The theme of the third panel has long been debated. Does it represent the Separation of the Water from the Dry Land, or as Pico wrote, the Separation of the Waters (upper waters from lower), or the Separation of the Higher Firmament from the Lower? No matter which interpretation is correct, its message clearly revolves around God’s power over the elements, as shown by his control over the waters. Here we can discover yet another idea that Michelangelo ingeniously encoded. As we learned in chapter 6, Dr. Garabed Eknoyan, in his carefully researched article in
Kidney International,
theorizes that the artist might already have been suffering from a kidney problem at this time—specifically, uric colic, a kidney dysfunction that would have eventually led to the kidney stones and the kidney failure that caused his death years later. We cannot tell if this was a genetic malady that ran in the Buonarroti family, or if it resulted from the artist’s mentally and physically trying way of life. We do know that kidney problems can come from a lack of vitamin D, often the result of lack of sunlight, lack of sleep, and too much calcium intake. This sounds very much like Michelangelo’s life while toiling on the Sistine ceiling, spending all his time indoors, sleeping and eating badly and irregularly, and drinking the calcium-filled water of Rome. Whether or not he was in fact suffering from kidney problems in his thirties, we do know that he had been fascinated with human anatomy since his youth, even doing illegal dissections secretly since he was only eighteen. Dr. Eknoyan points out that Michelangelo would surely have learned what Galen taught about the function of kidneys: that they separated the solid waste in the body from the liquid (urine). In this panel on separating the solid earth from the waters of the sea, Buonarroti wanted to pay tribute to Galen and to thank those who had helped him gain his forbidden mastery of the internal secrets of the human body. If you look carefully at the royal purple cape that envelops God in this scene, you will see the clear shape and several key details of the human kidney.
THE CREATION OF THE FIRST HUMAN BEINGS
The next panel, the
Creation of Adam,
is unquestionably the most famous part of the Sistine ceiling.

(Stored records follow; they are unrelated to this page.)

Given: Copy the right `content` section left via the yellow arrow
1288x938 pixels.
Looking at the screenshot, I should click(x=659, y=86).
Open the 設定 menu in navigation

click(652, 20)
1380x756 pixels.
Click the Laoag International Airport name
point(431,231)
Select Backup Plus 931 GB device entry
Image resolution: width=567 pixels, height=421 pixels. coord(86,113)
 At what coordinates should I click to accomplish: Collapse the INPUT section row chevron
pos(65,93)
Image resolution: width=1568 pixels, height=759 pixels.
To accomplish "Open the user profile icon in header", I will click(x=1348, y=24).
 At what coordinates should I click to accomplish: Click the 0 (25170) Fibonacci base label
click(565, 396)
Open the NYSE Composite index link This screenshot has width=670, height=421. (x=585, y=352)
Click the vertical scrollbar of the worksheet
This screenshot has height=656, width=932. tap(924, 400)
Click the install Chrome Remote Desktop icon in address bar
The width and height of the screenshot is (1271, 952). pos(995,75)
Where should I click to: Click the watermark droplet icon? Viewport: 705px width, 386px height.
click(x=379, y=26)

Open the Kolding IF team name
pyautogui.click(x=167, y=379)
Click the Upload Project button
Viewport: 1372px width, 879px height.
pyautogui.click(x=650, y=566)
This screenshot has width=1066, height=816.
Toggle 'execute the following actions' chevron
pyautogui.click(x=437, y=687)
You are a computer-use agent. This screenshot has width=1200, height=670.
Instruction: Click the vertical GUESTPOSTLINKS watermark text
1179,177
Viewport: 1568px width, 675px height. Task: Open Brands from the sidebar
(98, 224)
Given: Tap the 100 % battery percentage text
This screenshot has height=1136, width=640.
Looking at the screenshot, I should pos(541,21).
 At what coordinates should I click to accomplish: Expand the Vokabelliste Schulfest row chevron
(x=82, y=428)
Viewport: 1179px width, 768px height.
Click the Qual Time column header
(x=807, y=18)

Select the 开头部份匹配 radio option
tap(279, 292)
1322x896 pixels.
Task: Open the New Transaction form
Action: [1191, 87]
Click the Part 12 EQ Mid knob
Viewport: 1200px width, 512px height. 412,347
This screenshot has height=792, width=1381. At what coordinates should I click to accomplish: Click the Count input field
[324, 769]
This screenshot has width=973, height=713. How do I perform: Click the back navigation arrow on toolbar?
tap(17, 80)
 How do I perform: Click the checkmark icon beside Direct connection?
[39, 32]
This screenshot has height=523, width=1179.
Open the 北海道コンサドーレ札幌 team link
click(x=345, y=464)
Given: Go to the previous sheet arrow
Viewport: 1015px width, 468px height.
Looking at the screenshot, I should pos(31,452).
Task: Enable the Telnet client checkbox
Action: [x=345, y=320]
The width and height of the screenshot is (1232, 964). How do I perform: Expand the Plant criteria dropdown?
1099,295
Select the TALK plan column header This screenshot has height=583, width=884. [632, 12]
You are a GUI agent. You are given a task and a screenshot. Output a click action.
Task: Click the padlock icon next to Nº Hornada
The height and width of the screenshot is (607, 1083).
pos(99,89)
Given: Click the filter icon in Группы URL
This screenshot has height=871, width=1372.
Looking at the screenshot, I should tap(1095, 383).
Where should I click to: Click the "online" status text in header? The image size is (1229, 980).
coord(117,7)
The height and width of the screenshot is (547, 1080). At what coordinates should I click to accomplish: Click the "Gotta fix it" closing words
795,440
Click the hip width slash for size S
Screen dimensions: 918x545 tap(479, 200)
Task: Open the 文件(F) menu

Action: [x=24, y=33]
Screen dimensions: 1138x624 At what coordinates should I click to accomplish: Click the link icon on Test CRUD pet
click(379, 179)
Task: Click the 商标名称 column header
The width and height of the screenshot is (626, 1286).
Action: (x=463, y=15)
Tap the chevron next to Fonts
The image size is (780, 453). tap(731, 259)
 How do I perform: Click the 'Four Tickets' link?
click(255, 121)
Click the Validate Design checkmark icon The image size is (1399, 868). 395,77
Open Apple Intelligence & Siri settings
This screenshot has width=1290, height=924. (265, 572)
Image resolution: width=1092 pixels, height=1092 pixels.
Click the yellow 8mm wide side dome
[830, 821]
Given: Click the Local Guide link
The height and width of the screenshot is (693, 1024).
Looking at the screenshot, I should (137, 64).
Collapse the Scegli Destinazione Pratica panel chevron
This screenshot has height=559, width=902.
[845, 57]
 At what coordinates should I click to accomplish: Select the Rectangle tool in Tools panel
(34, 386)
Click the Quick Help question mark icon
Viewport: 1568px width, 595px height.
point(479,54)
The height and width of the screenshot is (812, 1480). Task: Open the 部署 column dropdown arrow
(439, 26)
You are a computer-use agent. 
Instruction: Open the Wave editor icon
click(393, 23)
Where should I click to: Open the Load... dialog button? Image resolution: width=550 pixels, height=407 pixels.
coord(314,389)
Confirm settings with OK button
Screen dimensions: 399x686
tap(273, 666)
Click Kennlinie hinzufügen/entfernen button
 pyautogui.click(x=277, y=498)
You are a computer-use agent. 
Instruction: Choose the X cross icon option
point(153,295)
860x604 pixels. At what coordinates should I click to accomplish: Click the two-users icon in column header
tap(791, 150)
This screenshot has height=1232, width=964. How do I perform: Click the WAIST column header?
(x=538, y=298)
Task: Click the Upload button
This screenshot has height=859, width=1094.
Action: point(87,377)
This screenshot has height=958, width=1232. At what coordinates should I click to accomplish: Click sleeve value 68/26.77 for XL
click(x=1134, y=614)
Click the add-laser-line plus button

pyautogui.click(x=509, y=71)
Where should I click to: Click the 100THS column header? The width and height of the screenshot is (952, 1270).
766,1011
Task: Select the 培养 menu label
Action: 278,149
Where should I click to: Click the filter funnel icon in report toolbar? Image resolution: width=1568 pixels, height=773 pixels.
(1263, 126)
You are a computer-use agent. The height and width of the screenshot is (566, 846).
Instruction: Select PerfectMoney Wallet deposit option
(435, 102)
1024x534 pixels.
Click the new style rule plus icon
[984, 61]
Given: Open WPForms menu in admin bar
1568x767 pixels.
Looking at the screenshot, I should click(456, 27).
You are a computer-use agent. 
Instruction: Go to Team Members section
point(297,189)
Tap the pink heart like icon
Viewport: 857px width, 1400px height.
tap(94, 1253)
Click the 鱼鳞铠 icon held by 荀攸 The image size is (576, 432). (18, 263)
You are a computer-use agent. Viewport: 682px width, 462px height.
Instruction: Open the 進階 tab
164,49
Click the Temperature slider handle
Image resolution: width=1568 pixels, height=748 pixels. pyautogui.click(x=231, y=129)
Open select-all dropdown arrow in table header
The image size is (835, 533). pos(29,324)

In fact, along with
La Gioconda
(the Mona Lisa) and
The Last Supper,
it is one of the best-known images in the world.
Here we see Adam, the first human being, freshly formed from the dust of the earth, looking languid and limp because he still lacks the vital
ruach HaShem,
the divine life force. He is not only Adam here, but according to both Neoplatonic and Kabbalistic thought, he is
Adam Kadmon,
the primordial human, the prototype for all human life and the microcosmic model for the universe.
We also see God here, not so much as the Almighty, but in his role of Creator, the One who in creating Adam is creating all of
us.
Michelangelo’s rendition of God in this scene has caused much debate and questioning down through the ages: Who is the young woman under God’s left arm? Who is the infant under his left hand? Why does God require so many angels around him, even, seemingly, to hold him up in the air? Why did the artist make this image so busy, with so many extra figures around God, and then add a huge purple cape and a blue-green scrap of cloth hanging down like the tail of a kite?
There are two prevailing opinions on the identity of the mysterious woman. One claims that she must be Eve, or the soul of Eve, waiting for her true soul mate, Adam. The other interpretation is that she is the Neoplatonic concept of Sofia, the Greek goddess and symbol of Wisdom. It is this second view that finds a measure of Kabbalistic support. In the daily prayers of traditional Jews, there is a blessing that offers thanksgiving for our life and for the genius of our bodily functions. The prayer expresses gratitude to God
Asher yatzar et Ha-Adam b’Chochmah,
“who formed humanity with Wisdom.” However, instead of using the more common Hebrew word
anashim
(men, humanity, people), the prayer reads
et Ha-Adam,
literally “the Adam,” the one primordial human. The phrasing powerfully echoes the Kabbalistic insight that man was created through the
s’firah
of Chochmah, Wisdom, known in Greek as Sofia—the very idea that Michelangelo may also be expressing.